I step off of Northeast Corridor 7871 and into New Jersey. Sunlight makes the tracks look so warm that I feel cheated when cold wind rushes my face. A man walks toward me. He comes close enough for me to smell the rancid recency of cigarettes before he says, “Excuse me.” I look at him and his eyes dart from my face to the door.
“Do you have a cellphone?” he asks.
“Do you need to make a call?” I ask, annoyed at a flash of thought I catch myself engaging, how do you know he won’t steal it?
“Yeah. The ambulance.” he says, casually.
“9-1-1?” I ask as I dial the numbers on my phone.
“Yeah.” he says, emitting a forceful exhale. I have yet to eat and his breath hurls vomit at my senses. I hand him the phone.
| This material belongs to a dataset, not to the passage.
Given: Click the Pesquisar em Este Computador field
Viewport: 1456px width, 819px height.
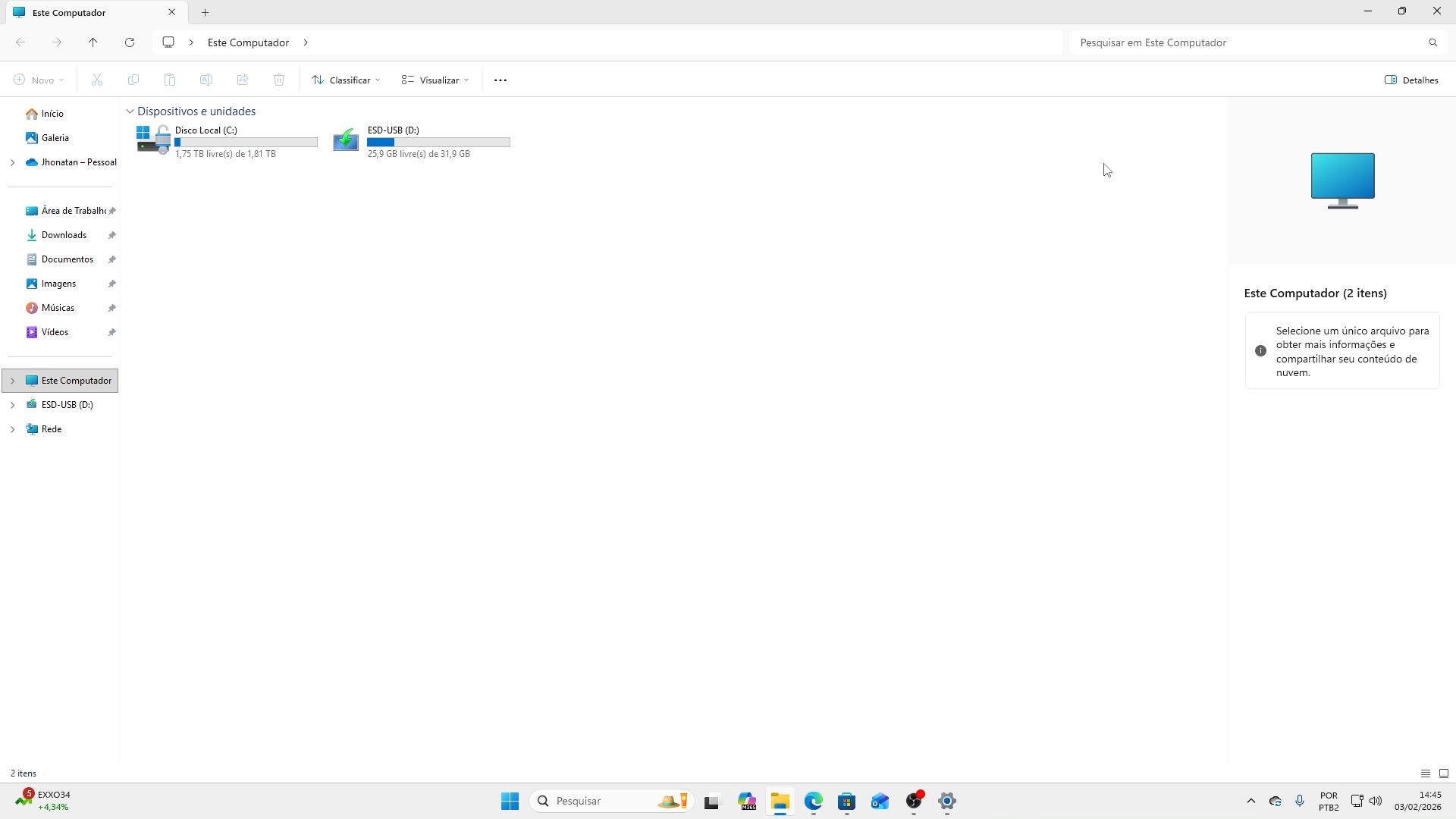Looking at the screenshot, I should pos(1244,42).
I imagine my brother scolding me, “Really, Sara, you can’t just hand your phone to people. At least get insurance.”
He won’t take your phone in a train station where there are policemen. I reason with my fear, still guilty over my first-thoughts.
“Yes, hello. I need an ambulance at Trenton station… Suicidal thoughts. I wanna go to St. Francis. I’ll wait in the parking lot outside… OK… yeah… OK.”
He is silent. I imagine a weary dispatcher typing information into a form.
“Yeah, yeah.. suicidal thoughts… yeah, wanna kill myself. I’ll stand outside the station. Uh….” He looks at me.
“Which side we on?”
“The Newark/New York side.” I say.
“Newark/New York side” he repeats, “Jeans and a grey sweatshirt. My name is . . . “
I stop eavesdropping and start thinking about his call. He hands me my phone.
“Thank you.” He smiles, showing gaps between rusted teeth. “You have a nice day.”
“Take care.” I say, trying to reconcile myself to his smile.
If I could not understand English, I might have imagined his call was a take-out order. He was ready with the prompt they couldn’t refuse. “I wanna kill myself.” He expected the questions in the order the dispatcher asked them. He picked his hospital.
What does it mean that his best option is to call for a ride to the hospital that would cost up to $900 if he could pay? Waiting for my train, I think about his smile. I wonder at the difference between a usual day for him and usual day for myself. What do I know? Maybe he did want to kill himself. But what if he just needs a place to stay or needs help with the sweating agitation of withdrawal?
How will EMTs, nurses, and doctors think of him? As a system manipulator? Someone who suffers because of gaps in social insulation? Another case? A person who makes choices? A recipient of charity?
I think of a patient I interviewed who said he came to the hospital to “Get halodol to chase the voices.” When I pressed for explanation, he replied, “You know, get clean. Get outta everybody’s way, get some… some free sleep, take care of my medicals . . . get outta everybody’s way.”
“What do you mean by get out of everybody’s way?” I had asked.
“You know… I don’t wanna bother nobody…be in their way while they trynna do jobs and work and studyin’ and workin’, you know… like get outta their way to not be sick you know… don’t wanna be a burden.”
After the ambulance leaves for St. Francis with the man who borrowed my phone in tow, I wonder whether an ER doc will tell his resident, “He came to get out of everybody’s way.”